> Short problem: Rewrite every one of the rows below as a numbered list with no blank lines, and leave the pictures out.

Records:
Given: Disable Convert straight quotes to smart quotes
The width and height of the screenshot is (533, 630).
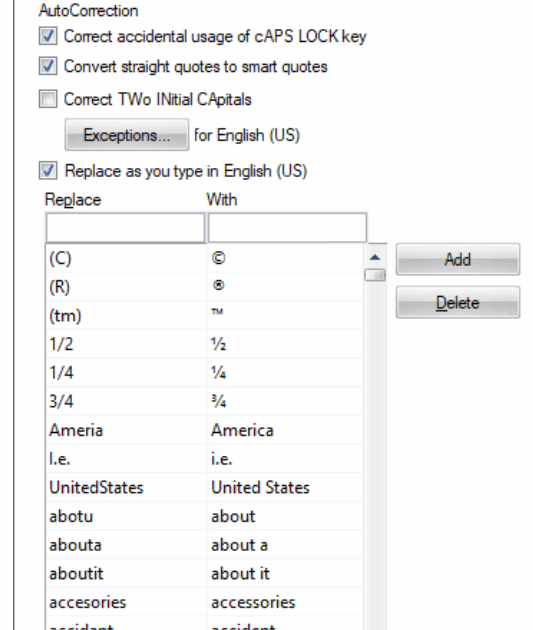Looking at the screenshot, I should (x=48, y=66).
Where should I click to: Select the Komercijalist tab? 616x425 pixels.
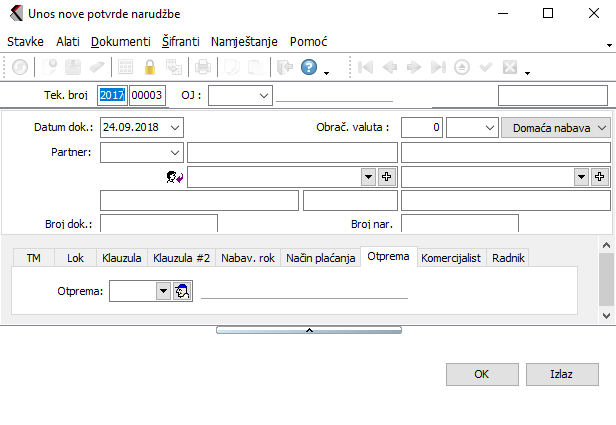click(x=451, y=258)
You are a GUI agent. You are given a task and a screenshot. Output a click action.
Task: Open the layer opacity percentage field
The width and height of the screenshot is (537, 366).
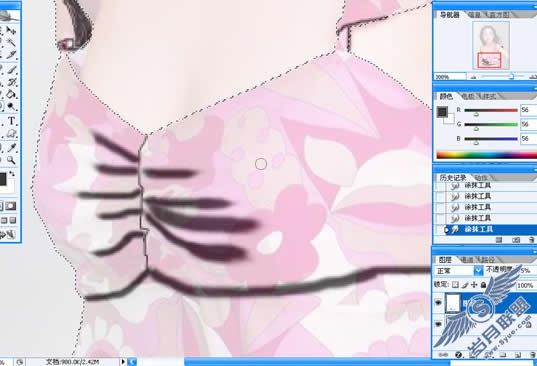(x=527, y=270)
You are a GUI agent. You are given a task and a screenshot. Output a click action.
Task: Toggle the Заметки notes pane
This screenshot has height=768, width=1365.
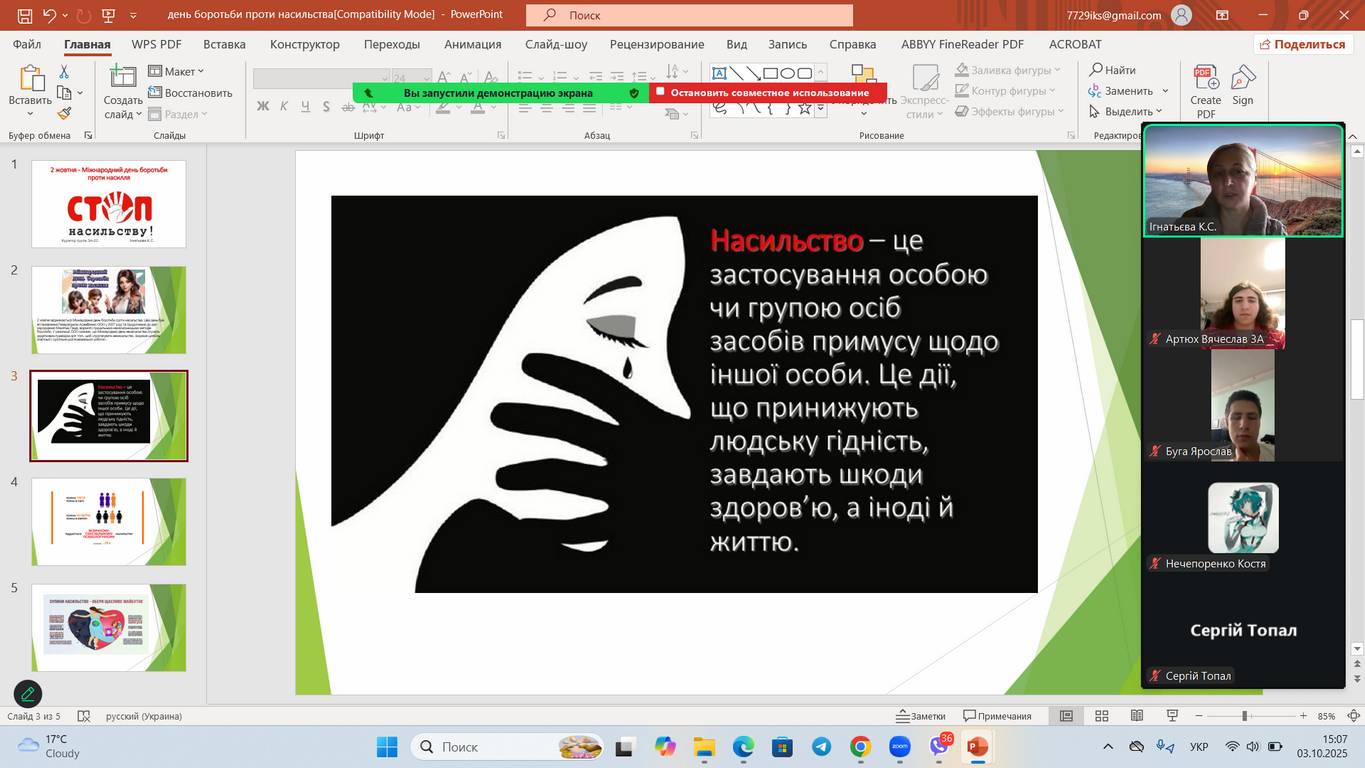(x=920, y=716)
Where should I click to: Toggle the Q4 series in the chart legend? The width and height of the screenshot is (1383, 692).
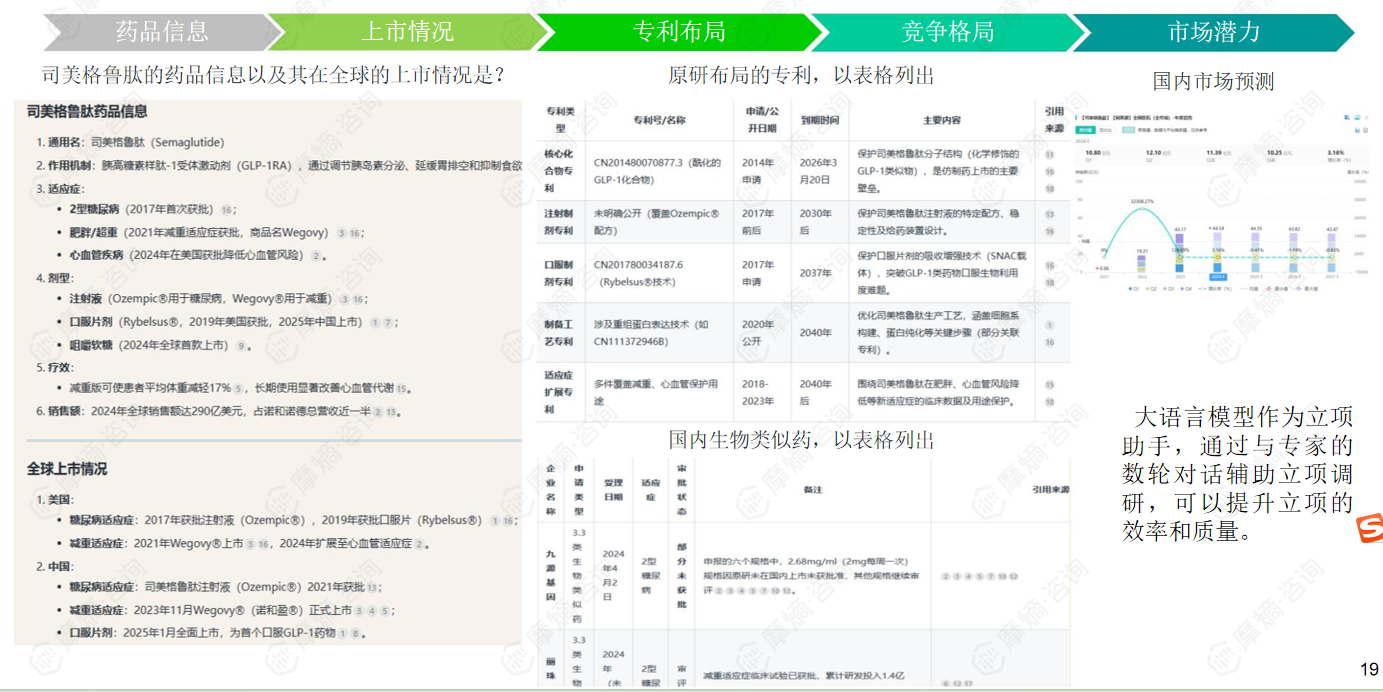tap(1187, 288)
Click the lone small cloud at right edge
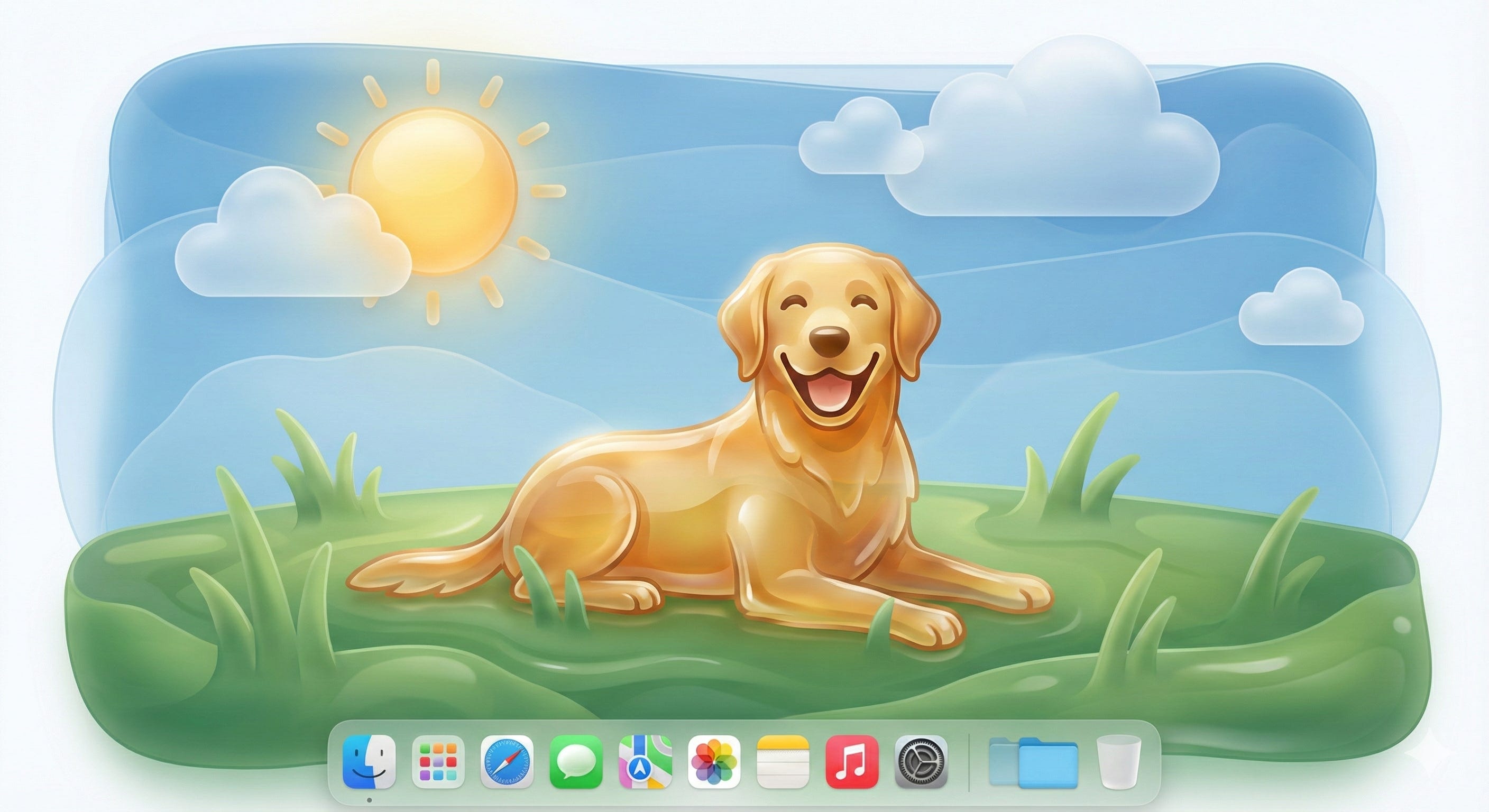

> Result of this exercise:
1. Given: Disable Convert straight quotes to smart quotes
2. The width and height of the screenshot is (533, 630).
3. Looking at the screenshot, I should (x=48, y=66).
4. Where should I click to: Select the Komercijalist tab? 616x425 pixels.
5. click(x=451, y=258)
6. You are a GUI agent. You are given a task and a screenshot. Output a click action.
7. Task: Open the layer opacity percentage field
8. The width and height of the screenshot is (537, 366).
9. (x=527, y=270)
10. You are a GUI agent. You are given a task and a screenshot. Output a click action.
11. Task: Toggle the Заметки notes pane
12. This screenshot has height=768, width=1365.
13. (x=920, y=716)
14. Where should I click to: Toggle the Q4 series in the chart legend? The width and height of the screenshot is (1383, 692).
15. tap(1187, 288)
16. Click the lone small cloud at right edge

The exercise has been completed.